Sunday, June 11, 2006

Yearly Kos convention; count them in, or out?


This weekend, the Yearly Kos held a convention in Las Vegas which did not go unnoticed by Democratic politicians.Democratic National Committee Chairman Howard Dean , Senate Minority Leader Harry M. Reid (D-Nev.), and several politicians gearing up to run against Hillary for the 2008 election; former Virginia governor Mark R. Warner, Iowa Gov. Tom Vilsack, New Mexico Gov. Bill Richardson and retired Army Gen. Wesley K. Clark
" all hope they can generate support among an activist constituency that has already expressed its hostility toward Sen. Hillary Rodham Clinton (D-N.Y.) as a cautious and consummate insider"


The Washington Post article reminded us of the "potential" and the "limitations" of the net;
"I think it's evolving," he said of the net-roots community. "I think these guys and gals are potentially creating a new public square for democracy. And they are an unorganized, unorthodox jumble. What started as occasional voices venting is now turning into what could be a major force in American politics."

From a standing start, this community first demonstrated its power by supporting Howard Dean's 2004 presidential campaign, helping him raise tens of millions of dollars and propelling him into front-runner status for the Democratic nomination until his candidacy imploded.

That experience showed the promise and the limitations of the net-based political movement. As the bloggers gathered here, many of the same questions remained unanswered about what is now a larger and more assertive voice in American politics.
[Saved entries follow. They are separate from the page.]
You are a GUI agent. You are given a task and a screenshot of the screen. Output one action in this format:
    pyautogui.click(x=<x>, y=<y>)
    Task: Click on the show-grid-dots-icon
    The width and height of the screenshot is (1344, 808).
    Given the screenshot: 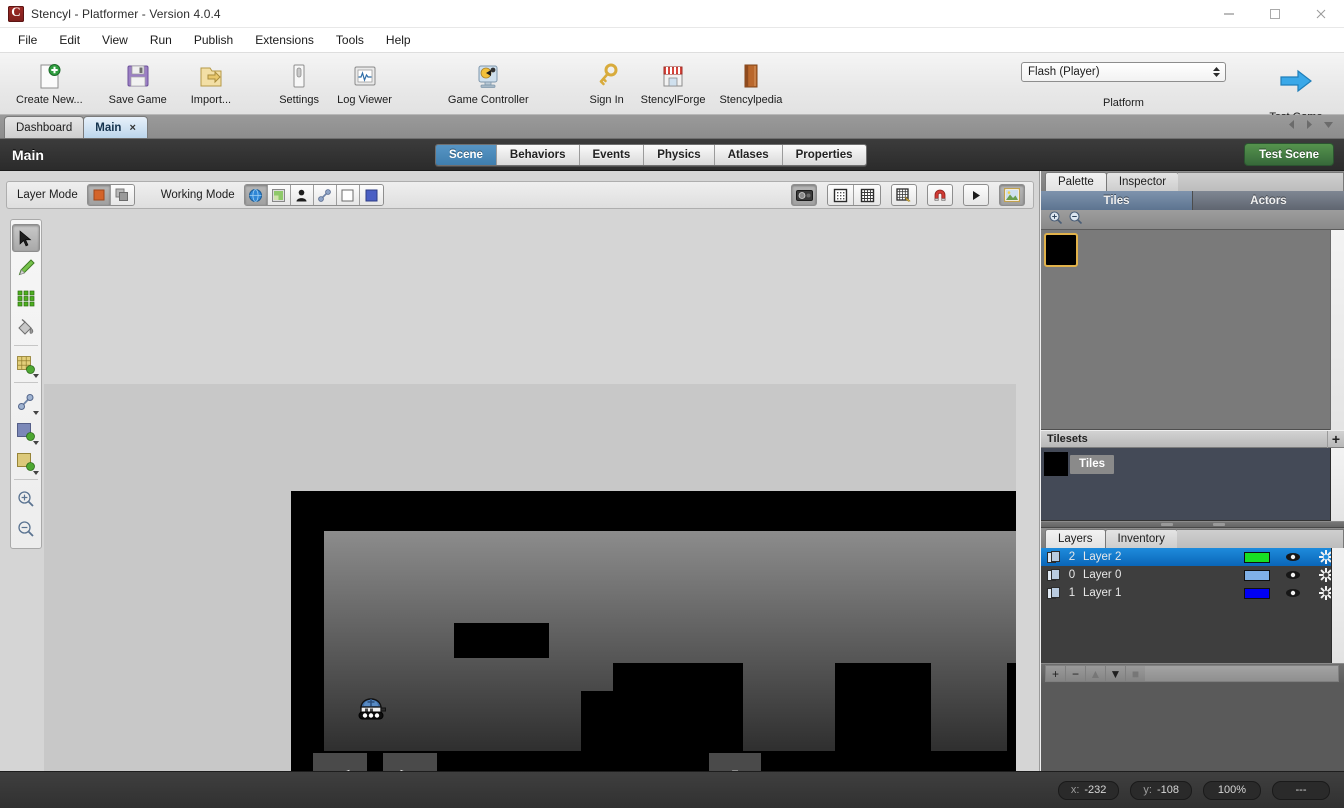 What is the action you would take?
    pyautogui.click(x=841, y=195)
    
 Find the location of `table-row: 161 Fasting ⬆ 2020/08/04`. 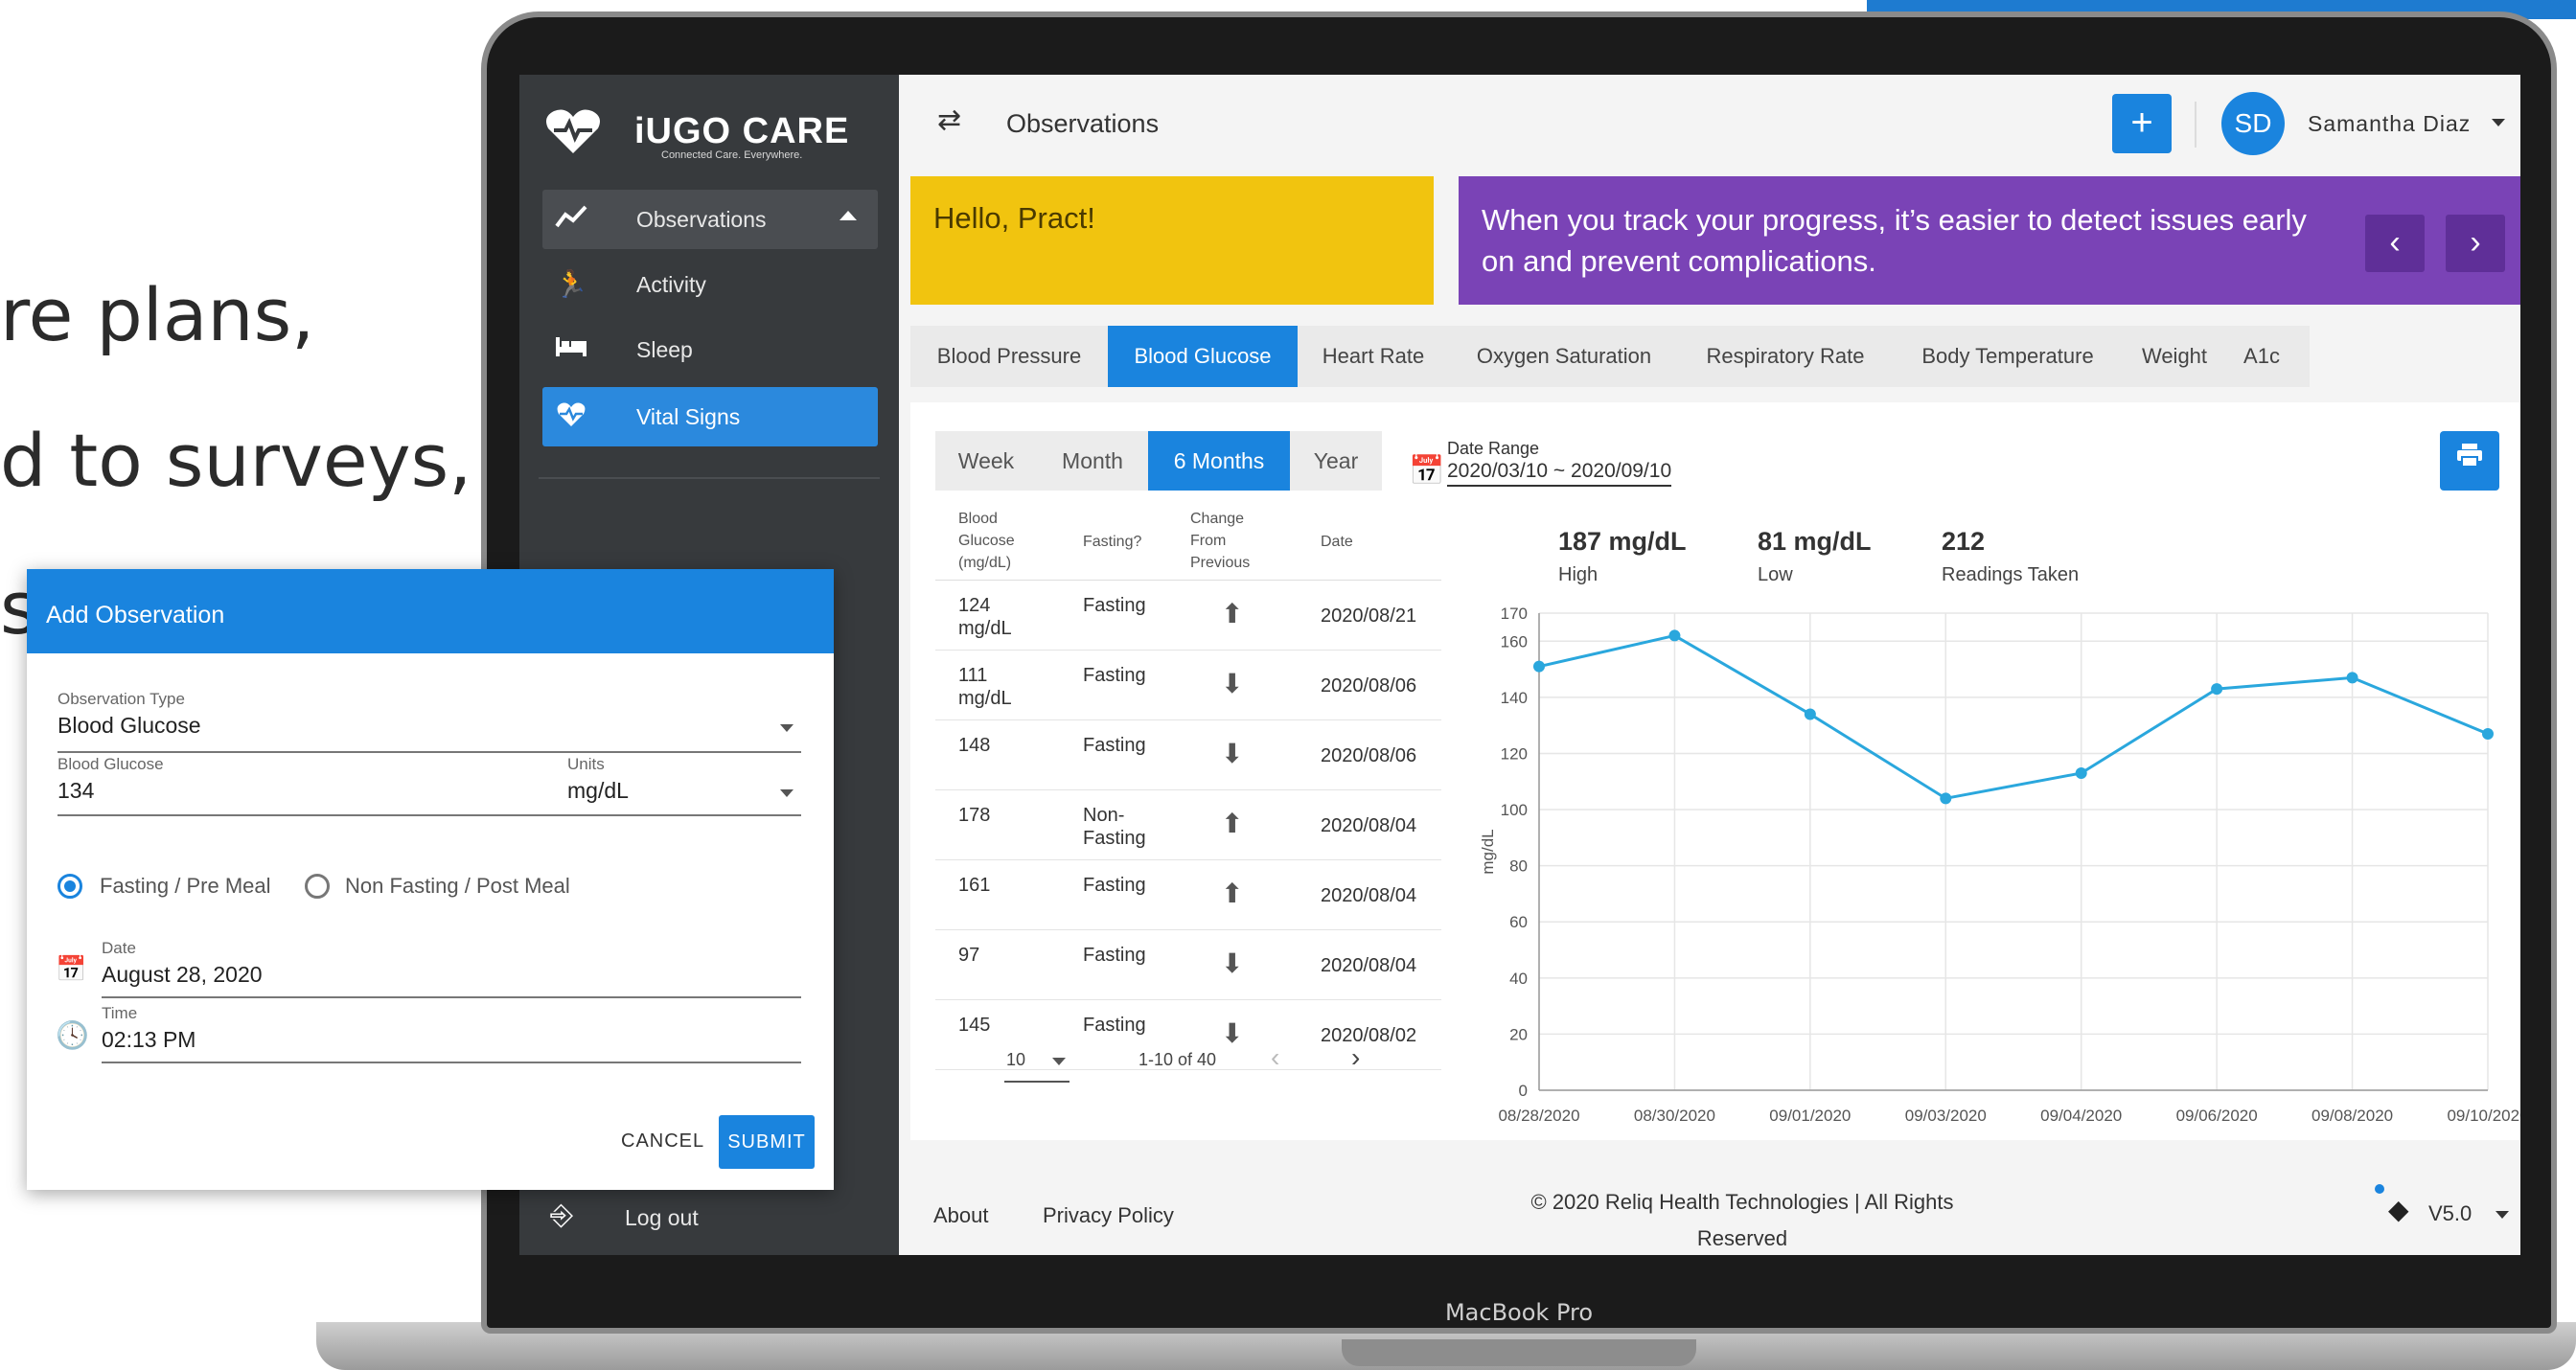

table-row: 161 Fasting ⬆ 2020/08/04 is located at coordinates (1188, 895).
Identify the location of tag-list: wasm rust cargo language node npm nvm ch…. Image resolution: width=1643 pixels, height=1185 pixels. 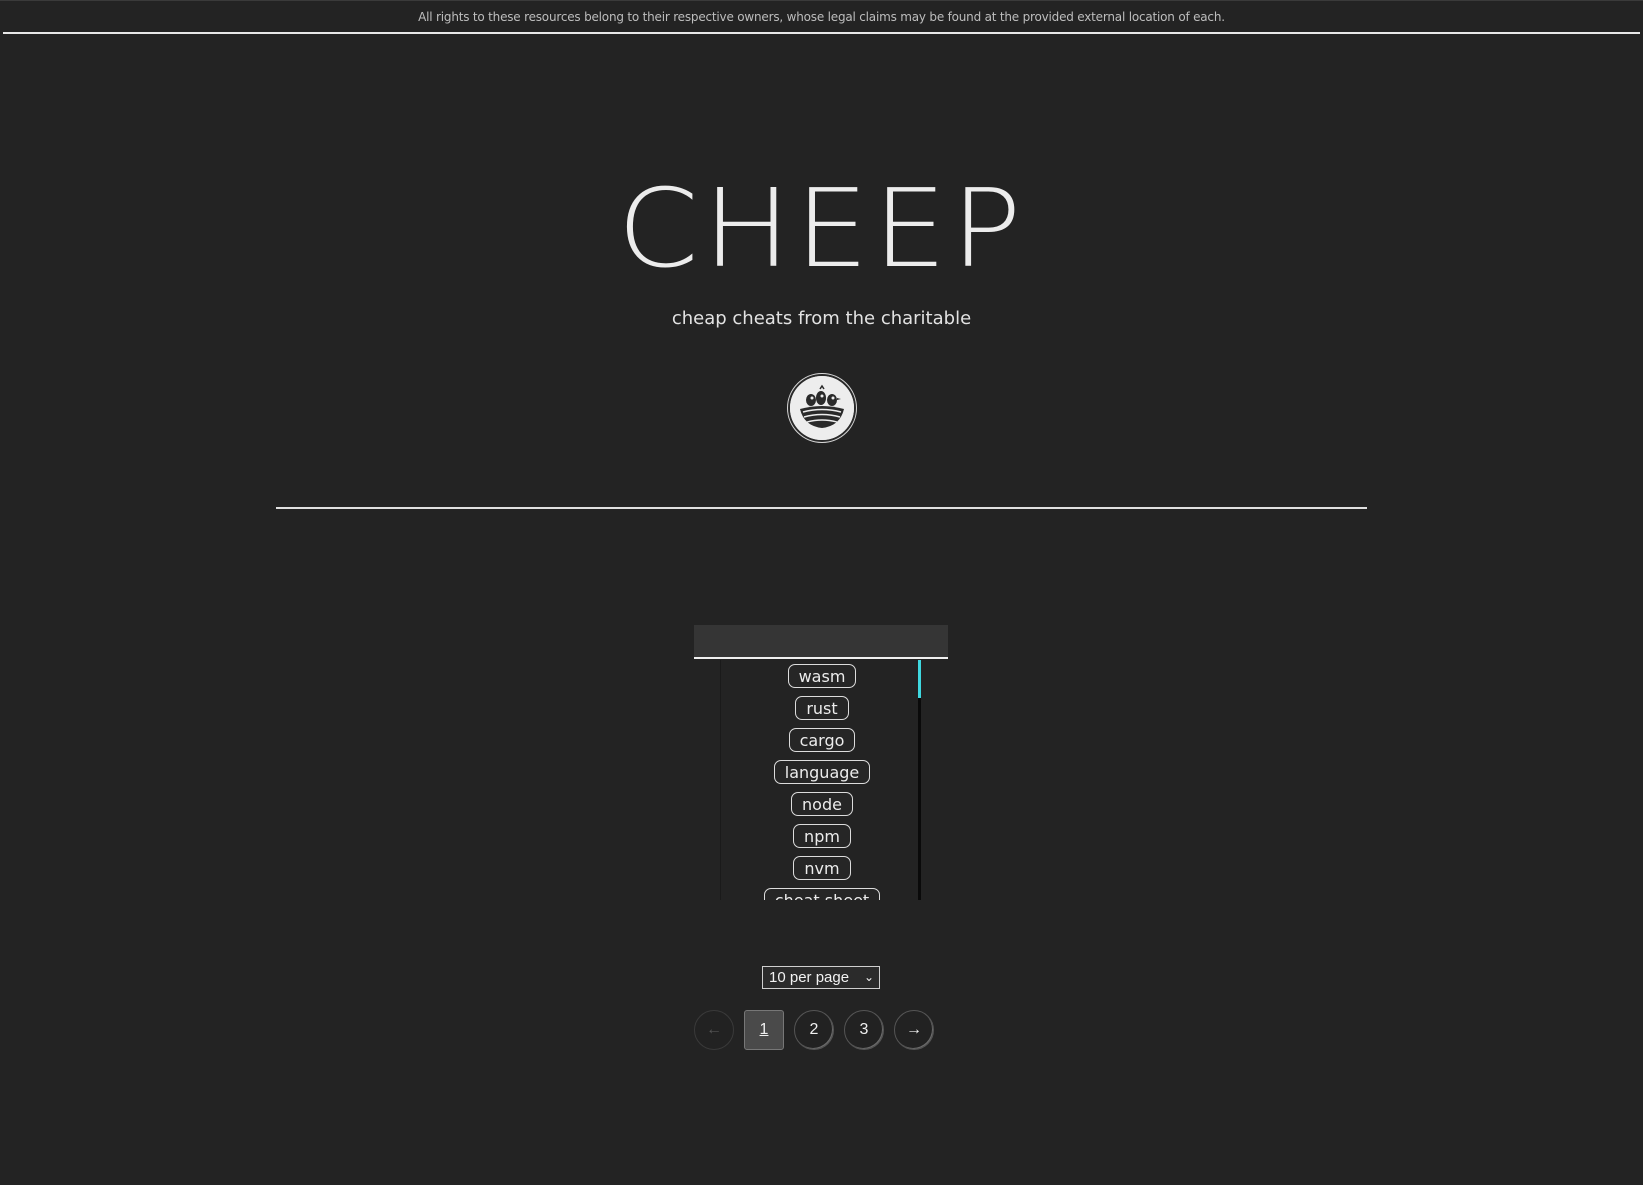
(822, 780).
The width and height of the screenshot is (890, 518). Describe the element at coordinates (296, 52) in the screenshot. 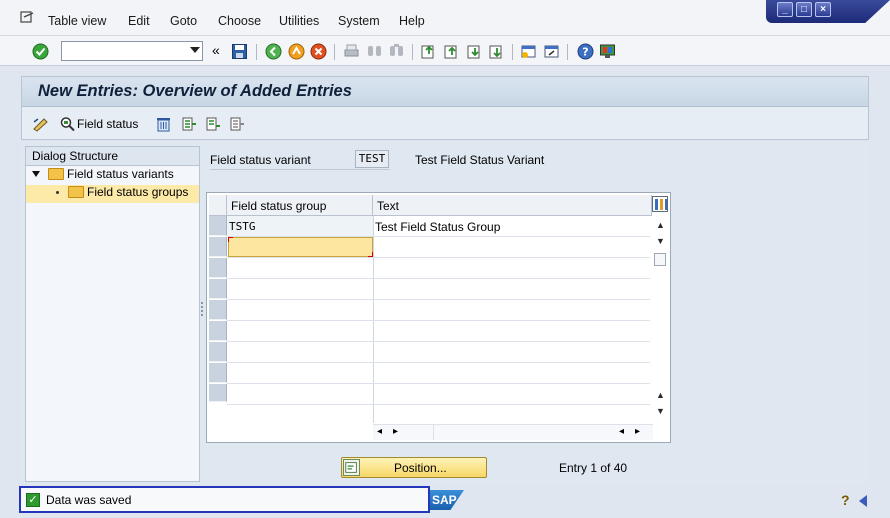

I see `exit-icon` at that location.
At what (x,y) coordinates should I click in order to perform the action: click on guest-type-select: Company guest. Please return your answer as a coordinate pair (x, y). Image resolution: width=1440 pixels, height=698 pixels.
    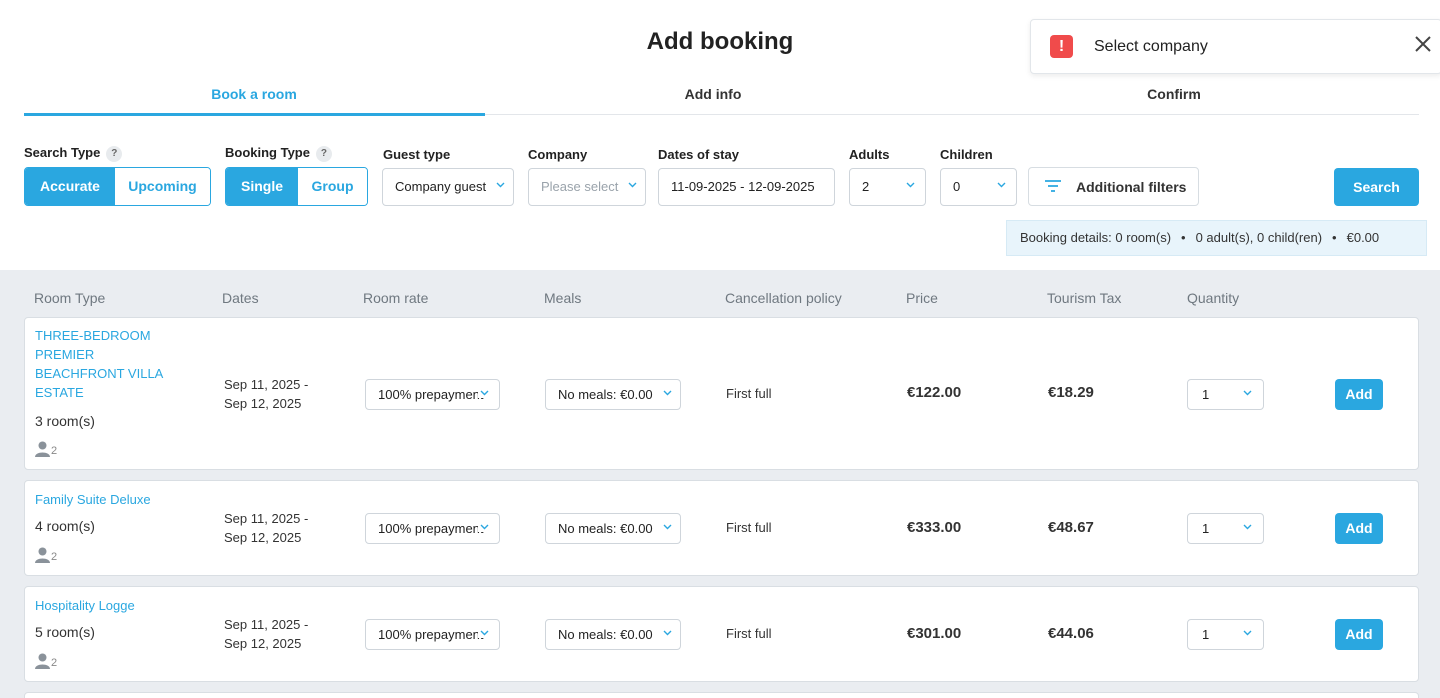
    Looking at the image, I should click on (448, 187).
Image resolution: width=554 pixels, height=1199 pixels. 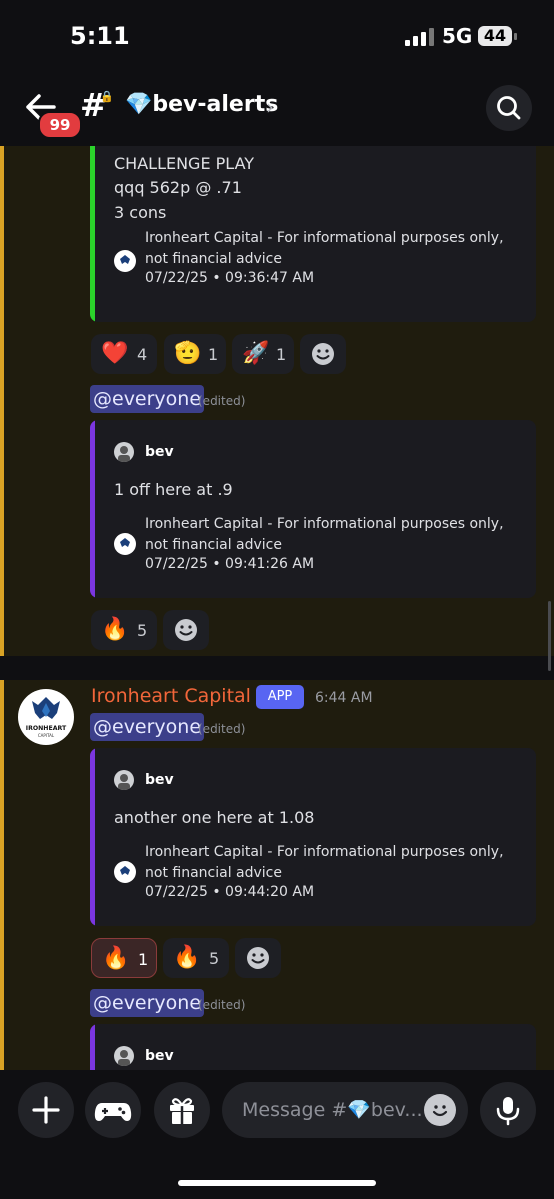 What do you see at coordinates (46, 717) in the screenshot?
I see `ironheart-avatar: IRONHEART CAPITAL` at bounding box center [46, 717].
My friend Mash (Docstrangelove) predicts that bloggers will become a force. I also think that it will be one that will not only be listened to, but will provide an alternative communication source for the general public who wants to know more. Communication going both ways where people do ask the hard questions, bloggers and readers alike.

I do not think that catering to either party will really happen via blogger 'courting'. I do believe that the more and more bloggers read, think, comment (their own opinion-eds), that they will see how both parties are beholden to special interests. I think one should follow the money. The blogosphere is a start, but the majority of voters who are needed to effect a change, and a true change of heart in terms of immoral issues and 'control' issues (gay marriage, abortion), whether they are public or private, are still a long ways away.